**What is expected**
Hand back all of the records exactly as they read.

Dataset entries
=-=-=

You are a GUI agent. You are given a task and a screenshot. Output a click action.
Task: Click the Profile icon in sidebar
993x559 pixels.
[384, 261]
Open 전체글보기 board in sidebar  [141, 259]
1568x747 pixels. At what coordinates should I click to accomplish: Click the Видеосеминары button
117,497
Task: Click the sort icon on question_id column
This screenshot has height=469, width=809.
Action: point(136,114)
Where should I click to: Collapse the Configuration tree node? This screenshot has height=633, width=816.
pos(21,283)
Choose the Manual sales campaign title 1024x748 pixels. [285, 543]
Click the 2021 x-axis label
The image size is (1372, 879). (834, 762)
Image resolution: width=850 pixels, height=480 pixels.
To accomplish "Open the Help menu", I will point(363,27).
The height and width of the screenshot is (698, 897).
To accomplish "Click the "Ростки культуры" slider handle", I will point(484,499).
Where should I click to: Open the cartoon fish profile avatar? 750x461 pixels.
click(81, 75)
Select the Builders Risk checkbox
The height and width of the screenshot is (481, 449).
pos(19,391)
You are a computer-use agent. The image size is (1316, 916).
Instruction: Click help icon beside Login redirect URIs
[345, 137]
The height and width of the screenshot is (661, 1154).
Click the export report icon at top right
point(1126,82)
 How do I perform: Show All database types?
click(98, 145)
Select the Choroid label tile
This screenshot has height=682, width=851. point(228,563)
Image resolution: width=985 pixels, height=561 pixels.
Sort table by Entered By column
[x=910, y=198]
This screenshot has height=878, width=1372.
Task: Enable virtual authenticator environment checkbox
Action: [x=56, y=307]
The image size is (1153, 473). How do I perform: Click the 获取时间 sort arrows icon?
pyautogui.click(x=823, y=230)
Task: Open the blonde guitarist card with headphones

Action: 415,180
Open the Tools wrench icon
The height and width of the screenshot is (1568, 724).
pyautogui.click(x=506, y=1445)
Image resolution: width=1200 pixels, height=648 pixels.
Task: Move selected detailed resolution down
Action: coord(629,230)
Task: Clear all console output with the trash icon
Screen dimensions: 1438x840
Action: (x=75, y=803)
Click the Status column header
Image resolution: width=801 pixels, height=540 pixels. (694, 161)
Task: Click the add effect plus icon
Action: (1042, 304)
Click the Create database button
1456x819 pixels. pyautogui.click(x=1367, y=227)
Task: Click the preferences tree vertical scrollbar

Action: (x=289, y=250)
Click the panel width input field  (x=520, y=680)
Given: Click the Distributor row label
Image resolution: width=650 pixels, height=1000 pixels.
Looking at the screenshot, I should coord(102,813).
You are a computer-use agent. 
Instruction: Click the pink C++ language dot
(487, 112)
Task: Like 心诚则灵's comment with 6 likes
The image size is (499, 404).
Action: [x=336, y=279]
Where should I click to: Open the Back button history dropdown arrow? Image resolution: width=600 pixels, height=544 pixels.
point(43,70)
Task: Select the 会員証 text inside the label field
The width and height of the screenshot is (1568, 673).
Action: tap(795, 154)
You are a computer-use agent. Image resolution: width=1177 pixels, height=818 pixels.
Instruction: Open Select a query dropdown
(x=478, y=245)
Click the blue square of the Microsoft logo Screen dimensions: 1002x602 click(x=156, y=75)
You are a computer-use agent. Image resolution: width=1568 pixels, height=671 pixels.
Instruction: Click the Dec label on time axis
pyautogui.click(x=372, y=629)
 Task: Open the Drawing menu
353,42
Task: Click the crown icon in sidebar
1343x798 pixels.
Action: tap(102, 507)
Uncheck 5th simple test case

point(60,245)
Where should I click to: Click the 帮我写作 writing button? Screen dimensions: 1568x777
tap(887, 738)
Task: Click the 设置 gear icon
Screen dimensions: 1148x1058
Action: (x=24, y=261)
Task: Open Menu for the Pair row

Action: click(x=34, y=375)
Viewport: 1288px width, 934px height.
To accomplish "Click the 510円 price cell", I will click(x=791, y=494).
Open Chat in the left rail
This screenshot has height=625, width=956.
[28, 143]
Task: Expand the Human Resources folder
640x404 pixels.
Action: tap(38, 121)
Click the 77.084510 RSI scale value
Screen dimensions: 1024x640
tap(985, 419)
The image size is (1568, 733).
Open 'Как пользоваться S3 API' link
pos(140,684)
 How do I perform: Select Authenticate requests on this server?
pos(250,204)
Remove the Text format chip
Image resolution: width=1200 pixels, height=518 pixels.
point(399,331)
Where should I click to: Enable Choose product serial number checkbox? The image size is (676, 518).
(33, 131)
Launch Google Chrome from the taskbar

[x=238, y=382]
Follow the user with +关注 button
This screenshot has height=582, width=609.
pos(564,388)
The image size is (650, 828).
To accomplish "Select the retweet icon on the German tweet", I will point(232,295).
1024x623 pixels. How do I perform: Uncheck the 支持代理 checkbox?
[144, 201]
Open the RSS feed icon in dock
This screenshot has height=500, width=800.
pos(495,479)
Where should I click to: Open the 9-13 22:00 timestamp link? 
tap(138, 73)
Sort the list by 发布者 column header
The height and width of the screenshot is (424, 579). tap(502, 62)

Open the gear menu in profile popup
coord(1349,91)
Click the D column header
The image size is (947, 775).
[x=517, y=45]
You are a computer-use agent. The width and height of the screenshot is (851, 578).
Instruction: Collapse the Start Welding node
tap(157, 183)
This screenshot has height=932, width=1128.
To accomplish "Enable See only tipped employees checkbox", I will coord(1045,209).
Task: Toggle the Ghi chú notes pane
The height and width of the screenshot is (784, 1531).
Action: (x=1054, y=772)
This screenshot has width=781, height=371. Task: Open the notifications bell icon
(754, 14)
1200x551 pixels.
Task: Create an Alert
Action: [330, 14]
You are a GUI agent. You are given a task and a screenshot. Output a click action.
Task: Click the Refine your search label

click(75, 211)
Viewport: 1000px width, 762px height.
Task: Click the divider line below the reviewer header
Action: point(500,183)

=-=-=

**Exercise output**
You are a GUI agent. You are given a task and a screenshot. Output a click action.
Task: Click the Profile icon in sidebar
993x559 pixels.
[384, 261]
Open 전체글보기 board in sidebar  [141, 259]
1568x747 pixels. At what coordinates should I click to accomplish: Click the Видеосеминары button
117,497
Task: Click the sort icon on question_id column
This screenshot has height=469, width=809.
Action: point(136,114)
Where should I click to: Collapse the Configuration tree node? This screenshot has height=633, width=816.
pos(21,283)
Choose the Manual sales campaign title 1024x748 pixels. [285, 543]
Click the 2021 x-axis label
The image size is (1372, 879). (834, 762)
Image resolution: width=850 pixels, height=480 pixels.
To accomplish "Open the Help menu", I will point(363,27).
The height and width of the screenshot is (698, 897).
To accomplish "Click the "Ростки культуры" slider handle", I will point(484,499).
Where should I click to: Open the cartoon fish profile avatar? 750x461 pixels.
click(81, 75)
Select the Builders Risk checkbox
The height and width of the screenshot is (481, 449).
pos(19,391)
You are a computer-use agent. The image size is (1316, 916).
Instruction: Click help icon beside Login redirect URIs
[345, 137]
The height and width of the screenshot is (661, 1154).
Click the export report icon at top right
point(1126,82)
 How do I perform: Show All database types?
click(98, 145)
Select the Choroid label tile
This screenshot has height=682, width=851. point(228,563)
Image resolution: width=985 pixels, height=561 pixels.
Sort table by Entered By column
[x=910, y=198]
This screenshot has height=878, width=1372.
Task: Enable virtual authenticator environment checkbox
Action: [x=56, y=307]
The image size is (1153, 473). How do I perform: Click the 获取时间 sort arrows icon?
pyautogui.click(x=823, y=230)
Task: Open the blonde guitarist card with headphones

Action: 415,180
Open the Tools wrench icon
The height and width of the screenshot is (1568, 724).
pyautogui.click(x=506, y=1445)
Image resolution: width=1200 pixels, height=648 pixels.
Task: Move selected detailed resolution down
Action: coord(629,230)
Task: Clear all console output with the trash icon
Screen dimensions: 1438x840
Action: (x=75, y=803)
Click the Status column header
Image resolution: width=801 pixels, height=540 pixels. (694, 161)
Task: Click the add effect plus icon
Action: (1042, 304)
Click the Create database button
1456x819 pixels. pyautogui.click(x=1367, y=227)
Task: Click the preferences tree vertical scrollbar

Action: (x=289, y=250)
Click the panel width input field  (x=520, y=680)
Given: Click the Distributor row label
Image resolution: width=650 pixels, height=1000 pixels.
Looking at the screenshot, I should coord(102,813).
You are a computer-use agent. 
Instruction: Click the pink C++ language dot
(487, 112)
Task: Like 心诚则灵's comment with 6 likes
The image size is (499, 404).
Action: [x=336, y=279]
Where should I click to: Open the Back button history dropdown arrow? Image resolution: width=600 pixels, height=544 pixels.
point(43,70)
Task: Select the 会員証 text inside the label field
The width and height of the screenshot is (1568, 673).
Action: tap(795, 154)
You are a computer-use agent. Image resolution: width=1177 pixels, height=818 pixels.
Instruction: Open Select a query dropdown
(x=478, y=245)
Click the blue square of the Microsoft logo Screen dimensions: 1002x602 click(x=156, y=75)
You are a computer-use agent. Image resolution: width=1568 pixels, height=671 pixels.
Instruction: Click the Dec label on time axis
pyautogui.click(x=372, y=629)
 Task: Open the Drawing menu
353,42
Task: Click the crown icon in sidebar
1343x798 pixels.
Action: tap(102, 507)
Uncheck 5th simple test case

point(60,245)
Where should I click to: Click the 帮我写作 writing button? Screen dimensions: 1568x777
tap(887, 738)
Task: Click the 设置 gear icon
Screen dimensions: 1148x1058
Action: (x=24, y=261)
Task: Open Menu for the Pair row

Action: click(x=34, y=375)
Viewport: 1288px width, 934px height.
To accomplish "Click the 510円 price cell", I will click(x=791, y=494).
Open Chat in the left rail
This screenshot has height=625, width=956.
[28, 143]
Task: Expand the Human Resources folder
640x404 pixels.
Action: tap(38, 121)
Click the 77.084510 RSI scale value
Screen dimensions: 1024x640
tap(985, 419)
The image size is (1568, 733).
Open 'Как пользоваться S3 API' link
pos(140,684)
 How do I perform: Select Authenticate requests on this server?
pos(250,204)
Remove the Text format chip
Image resolution: width=1200 pixels, height=518 pixels.
point(399,331)
Where should I click to: Enable Choose product serial number checkbox? The image size is (676, 518).
(33, 131)
Launch Google Chrome from the taskbar

[x=238, y=382]
Follow the user with +关注 button
This screenshot has height=582, width=609.
pos(564,388)
The image size is (650, 828).
To accomplish "Select the retweet icon on the German tweet", I will point(232,295).
1024x623 pixels. How do I perform: Uncheck the 支持代理 checkbox?
[144, 201]
Open the RSS feed icon in dock
This screenshot has height=500, width=800.
pos(495,479)
Where should I click to: Open the 9-13 22:00 timestamp link? 
tap(138, 73)
Sort the list by 发布者 column header
The height and width of the screenshot is (424, 579). tap(502, 62)

Open the gear menu in profile popup
coord(1349,91)
Click the D column header
The image size is (947, 775).
[x=517, y=45]
You are a computer-use agent. The width and height of the screenshot is (851, 578).
Instruction: Collapse the Start Welding node
tap(157, 183)
This screenshot has height=932, width=1128.
To accomplish "Enable See only tipped employees checkbox", I will coord(1045,209).
Task: Toggle the Ghi chú notes pane
The height and width of the screenshot is (784, 1531).
Action: (x=1054, y=772)
This screenshot has width=781, height=371. Task: Open the notifications bell icon
(754, 14)
1200x551 pixels.
Task: Create an Alert
Action: [330, 14]
You are a GUI agent. You are given a task and a screenshot. Output a click action.
Task: Click the Refine your search label

click(75, 211)
Viewport: 1000px width, 762px height.
Task: Click the divider line below the reviewer header
Action: point(500,183)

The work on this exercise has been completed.